* DATASET RECORDS
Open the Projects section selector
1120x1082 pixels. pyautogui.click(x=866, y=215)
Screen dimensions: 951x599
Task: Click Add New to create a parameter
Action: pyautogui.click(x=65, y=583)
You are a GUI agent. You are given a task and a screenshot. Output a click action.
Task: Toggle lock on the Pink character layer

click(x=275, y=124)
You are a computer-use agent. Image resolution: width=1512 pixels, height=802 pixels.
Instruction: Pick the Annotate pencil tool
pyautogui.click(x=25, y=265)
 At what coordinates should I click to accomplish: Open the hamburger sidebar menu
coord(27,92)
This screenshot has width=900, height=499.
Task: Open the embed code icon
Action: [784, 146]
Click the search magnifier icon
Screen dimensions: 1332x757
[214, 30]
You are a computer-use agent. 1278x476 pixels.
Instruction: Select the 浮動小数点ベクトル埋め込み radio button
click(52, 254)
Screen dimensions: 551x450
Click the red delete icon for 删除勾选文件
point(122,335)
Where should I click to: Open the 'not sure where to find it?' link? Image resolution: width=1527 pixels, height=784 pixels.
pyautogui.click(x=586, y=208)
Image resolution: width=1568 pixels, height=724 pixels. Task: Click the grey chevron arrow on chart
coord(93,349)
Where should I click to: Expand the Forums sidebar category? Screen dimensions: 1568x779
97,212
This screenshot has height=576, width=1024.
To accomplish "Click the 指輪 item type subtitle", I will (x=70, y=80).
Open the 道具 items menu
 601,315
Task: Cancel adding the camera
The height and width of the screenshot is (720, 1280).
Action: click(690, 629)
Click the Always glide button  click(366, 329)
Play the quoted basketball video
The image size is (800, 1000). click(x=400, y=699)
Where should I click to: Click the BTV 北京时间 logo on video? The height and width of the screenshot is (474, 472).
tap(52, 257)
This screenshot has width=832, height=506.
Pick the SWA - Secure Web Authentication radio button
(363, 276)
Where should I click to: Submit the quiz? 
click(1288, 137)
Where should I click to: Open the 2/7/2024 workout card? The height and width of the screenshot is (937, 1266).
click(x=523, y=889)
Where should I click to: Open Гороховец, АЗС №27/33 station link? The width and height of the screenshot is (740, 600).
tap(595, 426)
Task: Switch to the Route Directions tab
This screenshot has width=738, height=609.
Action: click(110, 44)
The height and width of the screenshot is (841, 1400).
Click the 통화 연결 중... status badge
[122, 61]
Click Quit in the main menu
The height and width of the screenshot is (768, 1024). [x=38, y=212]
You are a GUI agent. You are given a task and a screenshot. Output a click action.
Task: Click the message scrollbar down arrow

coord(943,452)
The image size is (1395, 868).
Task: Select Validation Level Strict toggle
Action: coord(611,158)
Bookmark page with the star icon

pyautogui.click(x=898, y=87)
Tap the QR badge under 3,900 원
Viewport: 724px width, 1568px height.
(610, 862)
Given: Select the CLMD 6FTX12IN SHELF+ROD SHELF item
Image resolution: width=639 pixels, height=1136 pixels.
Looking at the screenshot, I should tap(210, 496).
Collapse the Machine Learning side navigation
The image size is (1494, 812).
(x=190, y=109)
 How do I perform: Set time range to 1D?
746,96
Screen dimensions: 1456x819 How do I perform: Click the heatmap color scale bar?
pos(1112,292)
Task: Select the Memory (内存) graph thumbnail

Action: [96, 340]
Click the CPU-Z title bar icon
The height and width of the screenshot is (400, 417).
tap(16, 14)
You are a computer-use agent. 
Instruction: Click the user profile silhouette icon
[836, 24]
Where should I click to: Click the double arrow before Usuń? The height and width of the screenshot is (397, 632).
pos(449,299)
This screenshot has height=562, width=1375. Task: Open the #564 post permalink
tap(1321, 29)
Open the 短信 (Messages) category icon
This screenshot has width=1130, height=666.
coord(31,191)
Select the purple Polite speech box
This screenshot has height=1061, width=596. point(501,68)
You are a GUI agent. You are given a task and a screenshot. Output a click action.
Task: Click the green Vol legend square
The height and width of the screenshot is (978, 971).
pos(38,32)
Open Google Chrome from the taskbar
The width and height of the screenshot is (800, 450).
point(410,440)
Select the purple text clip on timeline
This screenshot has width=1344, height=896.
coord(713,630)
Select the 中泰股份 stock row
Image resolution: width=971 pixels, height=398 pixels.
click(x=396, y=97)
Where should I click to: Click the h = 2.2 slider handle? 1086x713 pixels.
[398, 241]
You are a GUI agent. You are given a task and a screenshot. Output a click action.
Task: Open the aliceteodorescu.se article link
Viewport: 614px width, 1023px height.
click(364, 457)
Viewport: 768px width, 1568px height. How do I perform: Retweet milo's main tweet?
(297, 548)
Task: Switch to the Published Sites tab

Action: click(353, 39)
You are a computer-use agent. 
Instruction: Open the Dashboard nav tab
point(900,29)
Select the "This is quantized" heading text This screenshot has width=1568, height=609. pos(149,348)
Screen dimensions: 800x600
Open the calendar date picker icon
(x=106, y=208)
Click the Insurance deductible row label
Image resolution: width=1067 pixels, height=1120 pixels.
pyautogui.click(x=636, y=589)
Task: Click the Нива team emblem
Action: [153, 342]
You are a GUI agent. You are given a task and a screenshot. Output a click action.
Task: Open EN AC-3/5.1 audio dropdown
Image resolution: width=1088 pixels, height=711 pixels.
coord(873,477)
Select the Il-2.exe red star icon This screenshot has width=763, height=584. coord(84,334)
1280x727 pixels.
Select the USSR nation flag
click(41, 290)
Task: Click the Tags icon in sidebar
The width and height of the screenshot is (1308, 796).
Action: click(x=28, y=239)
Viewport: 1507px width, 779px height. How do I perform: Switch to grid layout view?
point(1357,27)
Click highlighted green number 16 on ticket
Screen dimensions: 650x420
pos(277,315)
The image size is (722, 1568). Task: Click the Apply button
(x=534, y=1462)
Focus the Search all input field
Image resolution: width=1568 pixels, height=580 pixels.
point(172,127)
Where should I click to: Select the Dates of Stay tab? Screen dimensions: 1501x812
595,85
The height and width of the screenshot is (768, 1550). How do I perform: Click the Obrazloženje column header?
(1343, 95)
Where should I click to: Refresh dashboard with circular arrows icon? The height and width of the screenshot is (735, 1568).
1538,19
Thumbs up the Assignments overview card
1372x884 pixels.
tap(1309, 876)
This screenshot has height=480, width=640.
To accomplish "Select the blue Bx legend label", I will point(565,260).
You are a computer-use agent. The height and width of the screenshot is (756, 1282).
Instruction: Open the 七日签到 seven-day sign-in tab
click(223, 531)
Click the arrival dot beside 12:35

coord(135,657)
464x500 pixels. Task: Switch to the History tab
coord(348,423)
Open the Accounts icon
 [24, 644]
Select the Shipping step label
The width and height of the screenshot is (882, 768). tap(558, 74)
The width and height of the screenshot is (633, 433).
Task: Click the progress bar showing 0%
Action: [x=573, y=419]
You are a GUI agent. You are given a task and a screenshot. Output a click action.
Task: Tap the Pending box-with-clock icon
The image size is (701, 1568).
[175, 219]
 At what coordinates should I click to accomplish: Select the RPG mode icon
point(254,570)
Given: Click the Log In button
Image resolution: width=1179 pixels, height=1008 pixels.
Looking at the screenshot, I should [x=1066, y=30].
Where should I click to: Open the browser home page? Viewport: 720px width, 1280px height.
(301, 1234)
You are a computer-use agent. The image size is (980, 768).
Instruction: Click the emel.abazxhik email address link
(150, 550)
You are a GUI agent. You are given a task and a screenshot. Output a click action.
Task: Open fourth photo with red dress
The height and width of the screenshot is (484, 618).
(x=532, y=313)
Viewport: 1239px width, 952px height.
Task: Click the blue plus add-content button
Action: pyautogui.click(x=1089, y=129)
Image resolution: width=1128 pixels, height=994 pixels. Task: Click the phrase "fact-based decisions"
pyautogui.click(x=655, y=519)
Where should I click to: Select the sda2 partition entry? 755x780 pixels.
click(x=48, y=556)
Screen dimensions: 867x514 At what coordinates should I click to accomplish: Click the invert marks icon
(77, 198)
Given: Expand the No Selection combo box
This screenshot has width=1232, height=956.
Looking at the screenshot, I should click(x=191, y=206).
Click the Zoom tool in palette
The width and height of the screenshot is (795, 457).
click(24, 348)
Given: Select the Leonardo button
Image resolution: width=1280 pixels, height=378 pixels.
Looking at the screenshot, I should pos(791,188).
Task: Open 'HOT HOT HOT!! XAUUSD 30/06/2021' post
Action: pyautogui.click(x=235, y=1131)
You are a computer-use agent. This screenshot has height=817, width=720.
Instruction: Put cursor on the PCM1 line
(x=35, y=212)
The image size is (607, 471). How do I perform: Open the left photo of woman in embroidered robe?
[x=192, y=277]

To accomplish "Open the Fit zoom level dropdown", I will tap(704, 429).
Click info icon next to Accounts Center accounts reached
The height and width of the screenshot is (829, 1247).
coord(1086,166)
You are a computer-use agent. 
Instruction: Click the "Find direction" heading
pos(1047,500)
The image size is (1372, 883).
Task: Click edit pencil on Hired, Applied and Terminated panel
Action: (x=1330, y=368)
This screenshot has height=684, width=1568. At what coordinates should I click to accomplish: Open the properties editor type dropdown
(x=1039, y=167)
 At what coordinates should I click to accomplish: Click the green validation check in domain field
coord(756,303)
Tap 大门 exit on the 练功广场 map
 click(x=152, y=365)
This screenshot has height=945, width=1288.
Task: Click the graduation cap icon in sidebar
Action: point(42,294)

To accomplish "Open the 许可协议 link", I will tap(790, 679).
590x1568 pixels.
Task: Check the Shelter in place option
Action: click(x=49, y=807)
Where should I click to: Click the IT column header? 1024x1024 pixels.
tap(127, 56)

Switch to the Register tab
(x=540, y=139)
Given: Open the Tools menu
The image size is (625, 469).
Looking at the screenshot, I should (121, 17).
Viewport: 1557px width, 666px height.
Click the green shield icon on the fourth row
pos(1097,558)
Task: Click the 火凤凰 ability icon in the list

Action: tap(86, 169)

* PROBLEM
Where does the word "computer" occur in the records? Return every line that holds it.

* FINAL ANSWER
You are a computer-use agent. Image resolution: width=1512 pixels, height=802 pixels.
You are a computer-use agent. 1278x476 pixels.
You are a computer-use agent. 
You are a computer-use agent. 
You are a computer-use agent. The height and width of the screenshot is (756, 1282).
You are a computer-use agent. The image size is (980, 768).
You are a computer-use agent. This screenshot has height=817, width=720.
You are a computer-use agent. 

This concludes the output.